# [INFORMATION SHOWN]
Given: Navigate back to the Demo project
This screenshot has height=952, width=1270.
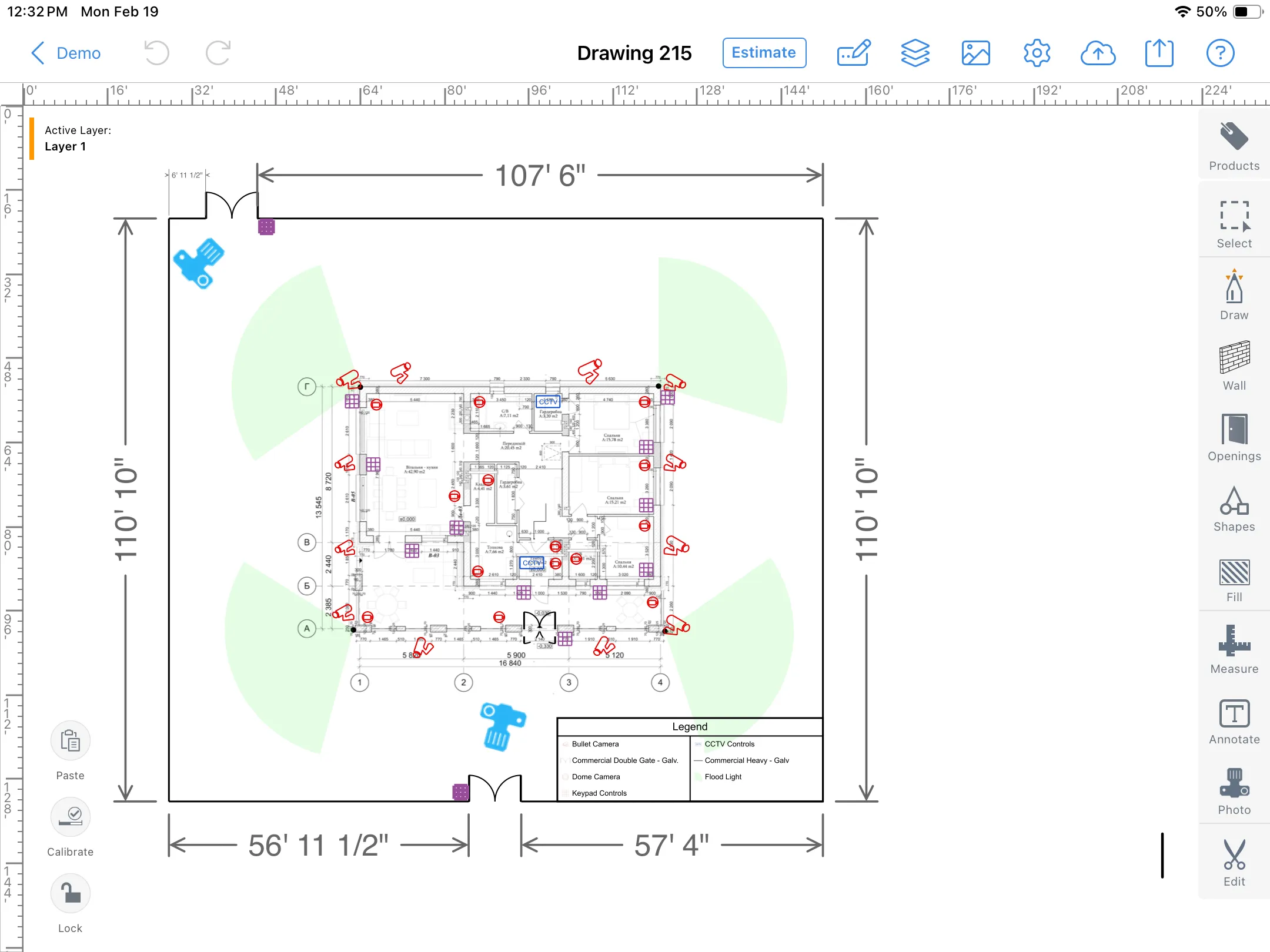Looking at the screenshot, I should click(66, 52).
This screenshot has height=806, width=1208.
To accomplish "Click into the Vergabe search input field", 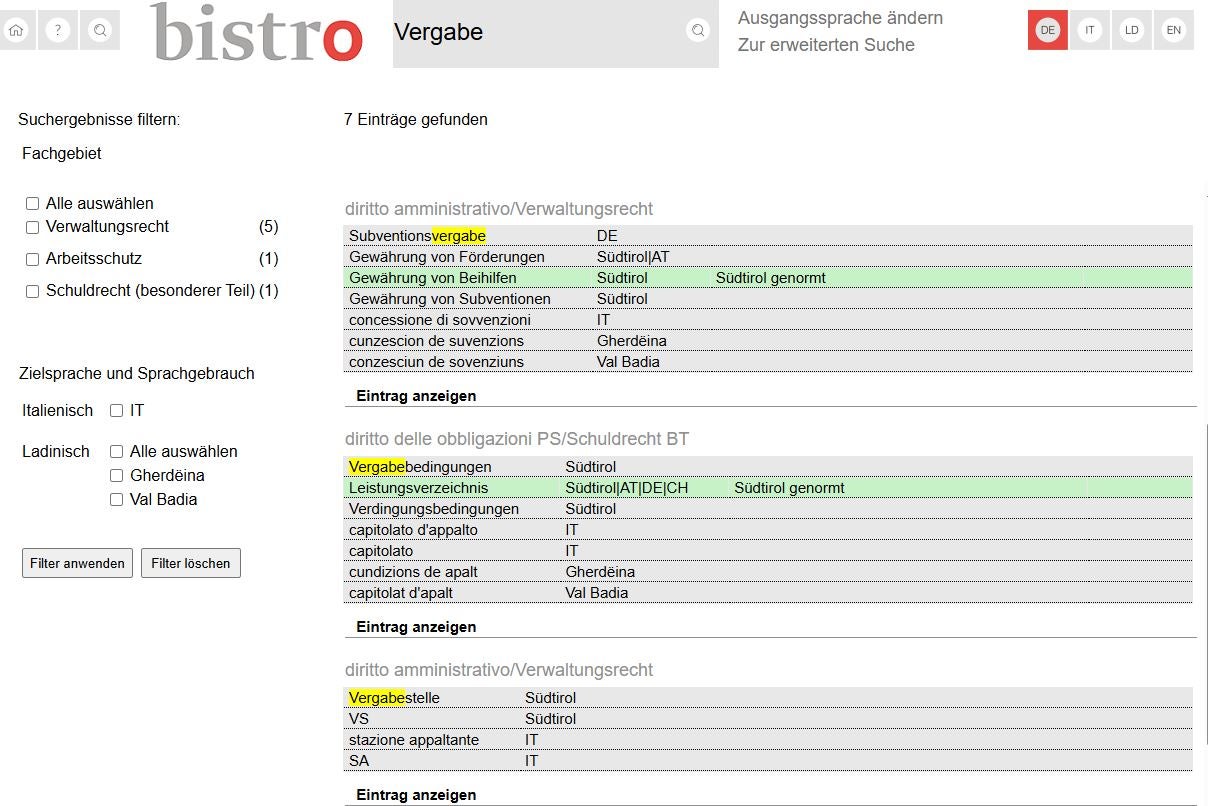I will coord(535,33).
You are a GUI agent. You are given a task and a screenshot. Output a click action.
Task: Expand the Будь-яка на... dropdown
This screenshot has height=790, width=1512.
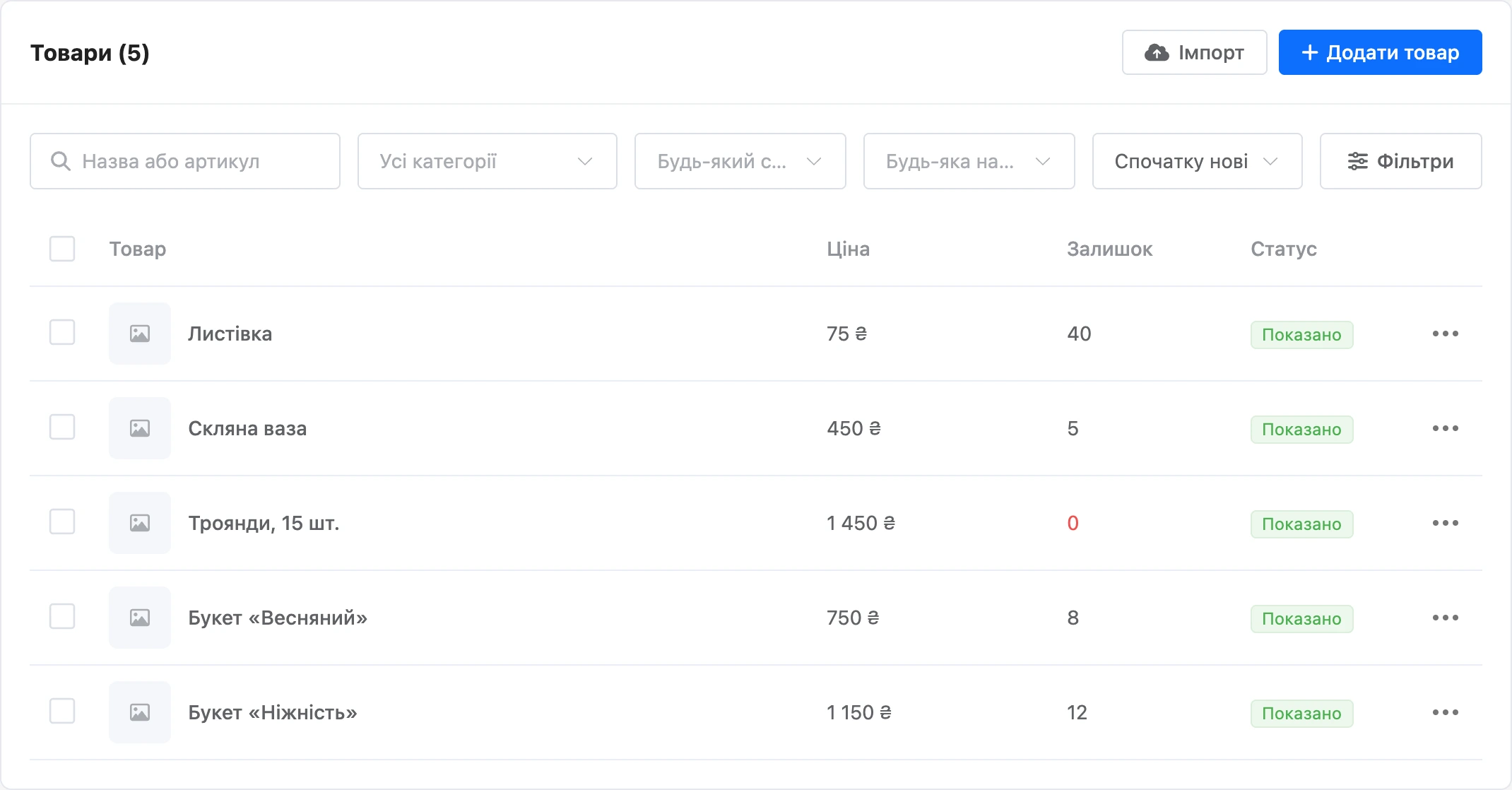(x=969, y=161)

# [INSTRUCTIONS TO FOLLOW]
Write out the items word for word, starting at the line that contains "You are a GUI" and continuing through the end of the items. Leave the pictures out.

# [SOLUTION BELOW]
You are a GUI agent. You are given a task and a screenshot. Output a click action.
Task: Expand the Будь-яка на... dropdown
This screenshot has height=790, width=1512.
(x=969, y=161)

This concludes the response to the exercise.